Сторонник строгой науки, Лавров не допускает важности символов в познании.

«Все научные результаты достигнуты не разом, а путем выработки мысли и критики фактов»,

т.е. идеи и вещи в их единстве (реализм) (Лавров 1965: II, 51).

Философия всегда развивается в столкновении «своего» и «чужого»; так случилось и на Западе:

«Блестящая эпоха схоластики в конце XIII века была следствием притока в европейские школы арабских комментариев Аристотеля» (Лавров 1918: VII, 62),

а в последние годы XI века, когда начались крестовые походы, происходит первая борьба номиналистов с реалистами (там же: 61). Лавров полагает, что

«первый шаг науки – это закон; первое условие закона – это формула» (Лавров 1918: IV, 2, 41),

но

«всякий закон не относителен, не воспринимается чувствами и есть не факт, а идея» (Лавров 1906: 28 – 29).
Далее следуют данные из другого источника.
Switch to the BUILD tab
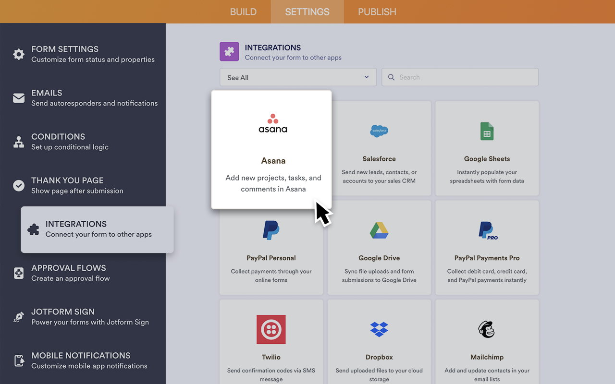 coord(243,12)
Постоянное соскальзывание в реализм – особенность философствования Лаврова.

Он обсуждает различные возможности мышления. Например,

«мышление по аналогии может быть признано в очень многих случаях и сферах жизненным элементом работы мысли, несмотря на то, что оно восходит к доисторическому времени» (Лавров 1918: III, 5, 153).

«Стоит позитивистам твердо держаться научного смысла слов, и все противоречия исчезнут» (Лавров 1906: 30).

В частности,

«слова семейство, род, экономические отношения, политическое устройство, наука, искусство, метафизика, религия не суть законченные определенные понятия, в которых нельзя прибавить или убавить ни одной черты. Эти слова в разные эпохи выражали различный смысл» (Лавров 1965: I, 566).

Это естественно, поскольку именно понятия менее всего долговечны и в отличие от символов способны меняться по мере изменения жизни.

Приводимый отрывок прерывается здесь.